Exercise objective –
Report each line from the entries in which "avatar" can be found.

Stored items

Segment Open

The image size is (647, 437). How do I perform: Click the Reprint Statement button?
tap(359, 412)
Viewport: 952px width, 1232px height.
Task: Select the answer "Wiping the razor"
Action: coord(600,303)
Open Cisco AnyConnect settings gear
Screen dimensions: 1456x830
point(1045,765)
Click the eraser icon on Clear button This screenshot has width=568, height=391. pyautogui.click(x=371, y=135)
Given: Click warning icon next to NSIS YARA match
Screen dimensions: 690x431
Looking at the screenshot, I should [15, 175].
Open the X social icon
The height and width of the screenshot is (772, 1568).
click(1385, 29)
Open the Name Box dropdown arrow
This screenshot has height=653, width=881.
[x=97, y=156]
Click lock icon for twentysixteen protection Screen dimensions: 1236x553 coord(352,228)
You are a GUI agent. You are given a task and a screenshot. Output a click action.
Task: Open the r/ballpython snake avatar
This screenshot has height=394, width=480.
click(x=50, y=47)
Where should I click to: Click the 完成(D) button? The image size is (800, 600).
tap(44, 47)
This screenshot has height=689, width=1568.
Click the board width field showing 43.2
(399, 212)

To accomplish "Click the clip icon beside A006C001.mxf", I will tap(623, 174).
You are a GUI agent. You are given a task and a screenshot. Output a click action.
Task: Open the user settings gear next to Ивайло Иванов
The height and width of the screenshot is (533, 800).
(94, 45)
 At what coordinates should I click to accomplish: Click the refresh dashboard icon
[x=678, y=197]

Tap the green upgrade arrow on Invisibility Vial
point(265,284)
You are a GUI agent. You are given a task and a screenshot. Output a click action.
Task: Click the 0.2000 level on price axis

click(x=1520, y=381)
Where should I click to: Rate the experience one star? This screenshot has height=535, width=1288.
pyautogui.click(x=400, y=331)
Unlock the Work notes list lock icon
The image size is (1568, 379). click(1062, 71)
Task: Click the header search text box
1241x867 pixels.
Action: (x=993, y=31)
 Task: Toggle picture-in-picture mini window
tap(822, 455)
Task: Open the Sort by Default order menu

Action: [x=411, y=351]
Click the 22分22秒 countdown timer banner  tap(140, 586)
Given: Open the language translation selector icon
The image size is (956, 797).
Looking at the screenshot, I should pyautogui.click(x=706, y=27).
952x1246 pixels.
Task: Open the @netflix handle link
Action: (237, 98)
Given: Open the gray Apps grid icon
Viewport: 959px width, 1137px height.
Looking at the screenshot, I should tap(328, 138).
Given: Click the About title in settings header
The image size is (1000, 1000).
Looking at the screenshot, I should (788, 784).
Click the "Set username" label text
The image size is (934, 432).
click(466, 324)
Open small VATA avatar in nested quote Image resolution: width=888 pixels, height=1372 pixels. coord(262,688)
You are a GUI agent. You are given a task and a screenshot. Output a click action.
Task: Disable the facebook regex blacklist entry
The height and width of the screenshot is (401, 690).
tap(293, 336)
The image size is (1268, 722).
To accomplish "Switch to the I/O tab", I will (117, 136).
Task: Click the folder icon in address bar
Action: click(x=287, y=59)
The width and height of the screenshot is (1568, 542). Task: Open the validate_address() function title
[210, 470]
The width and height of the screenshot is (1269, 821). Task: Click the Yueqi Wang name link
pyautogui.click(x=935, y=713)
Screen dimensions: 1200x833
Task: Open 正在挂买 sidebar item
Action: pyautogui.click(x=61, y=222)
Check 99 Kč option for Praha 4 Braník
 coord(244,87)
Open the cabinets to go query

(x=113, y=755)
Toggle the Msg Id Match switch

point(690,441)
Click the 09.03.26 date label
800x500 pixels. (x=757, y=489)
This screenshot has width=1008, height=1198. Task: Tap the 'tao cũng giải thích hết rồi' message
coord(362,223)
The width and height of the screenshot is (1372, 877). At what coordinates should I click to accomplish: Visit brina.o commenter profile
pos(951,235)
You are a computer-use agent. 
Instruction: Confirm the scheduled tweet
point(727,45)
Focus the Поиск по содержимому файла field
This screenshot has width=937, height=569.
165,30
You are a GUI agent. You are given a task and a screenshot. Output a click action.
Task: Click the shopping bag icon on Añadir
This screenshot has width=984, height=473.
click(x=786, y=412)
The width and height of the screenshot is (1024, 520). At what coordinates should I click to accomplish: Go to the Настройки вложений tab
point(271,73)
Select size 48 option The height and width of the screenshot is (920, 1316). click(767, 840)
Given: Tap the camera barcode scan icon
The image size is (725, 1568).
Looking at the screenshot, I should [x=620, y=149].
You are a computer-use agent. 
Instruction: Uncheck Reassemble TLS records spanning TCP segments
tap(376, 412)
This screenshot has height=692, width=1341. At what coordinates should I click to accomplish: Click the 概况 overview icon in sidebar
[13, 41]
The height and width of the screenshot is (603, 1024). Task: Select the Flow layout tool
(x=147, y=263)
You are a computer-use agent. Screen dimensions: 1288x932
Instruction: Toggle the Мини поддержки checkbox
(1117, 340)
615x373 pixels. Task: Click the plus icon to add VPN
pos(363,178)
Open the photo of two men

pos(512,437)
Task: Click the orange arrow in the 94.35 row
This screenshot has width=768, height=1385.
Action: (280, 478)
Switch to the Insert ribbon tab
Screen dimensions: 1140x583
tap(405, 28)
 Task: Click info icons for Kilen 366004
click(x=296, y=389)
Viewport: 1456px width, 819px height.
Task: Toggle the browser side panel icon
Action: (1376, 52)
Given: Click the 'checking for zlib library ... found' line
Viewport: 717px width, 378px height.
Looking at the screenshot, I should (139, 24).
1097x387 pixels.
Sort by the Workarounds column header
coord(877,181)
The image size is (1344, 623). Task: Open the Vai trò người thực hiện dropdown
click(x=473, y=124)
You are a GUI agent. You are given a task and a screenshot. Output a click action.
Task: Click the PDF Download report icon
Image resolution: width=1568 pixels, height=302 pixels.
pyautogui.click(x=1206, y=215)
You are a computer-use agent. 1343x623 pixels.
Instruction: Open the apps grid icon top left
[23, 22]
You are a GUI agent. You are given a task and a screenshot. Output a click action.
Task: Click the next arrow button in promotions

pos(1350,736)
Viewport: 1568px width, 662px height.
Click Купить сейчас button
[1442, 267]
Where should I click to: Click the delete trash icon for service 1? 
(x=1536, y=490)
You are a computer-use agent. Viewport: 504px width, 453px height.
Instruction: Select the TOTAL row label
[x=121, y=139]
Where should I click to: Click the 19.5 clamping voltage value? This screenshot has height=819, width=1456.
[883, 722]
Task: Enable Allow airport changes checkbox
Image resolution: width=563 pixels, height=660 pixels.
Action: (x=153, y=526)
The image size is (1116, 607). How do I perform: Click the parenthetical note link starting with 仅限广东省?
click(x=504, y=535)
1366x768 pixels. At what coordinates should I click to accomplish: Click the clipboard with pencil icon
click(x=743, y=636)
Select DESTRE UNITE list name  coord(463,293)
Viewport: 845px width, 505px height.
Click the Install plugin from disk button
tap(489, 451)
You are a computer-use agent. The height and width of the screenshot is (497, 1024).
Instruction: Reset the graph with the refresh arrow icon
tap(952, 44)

Segment Closed

Written solution –
Task: Open the r/ballpython snake avatar
Open small VATA avatar in nested quote Image resolution: width=888 pixels, height=1372 pixels. coord(262,688)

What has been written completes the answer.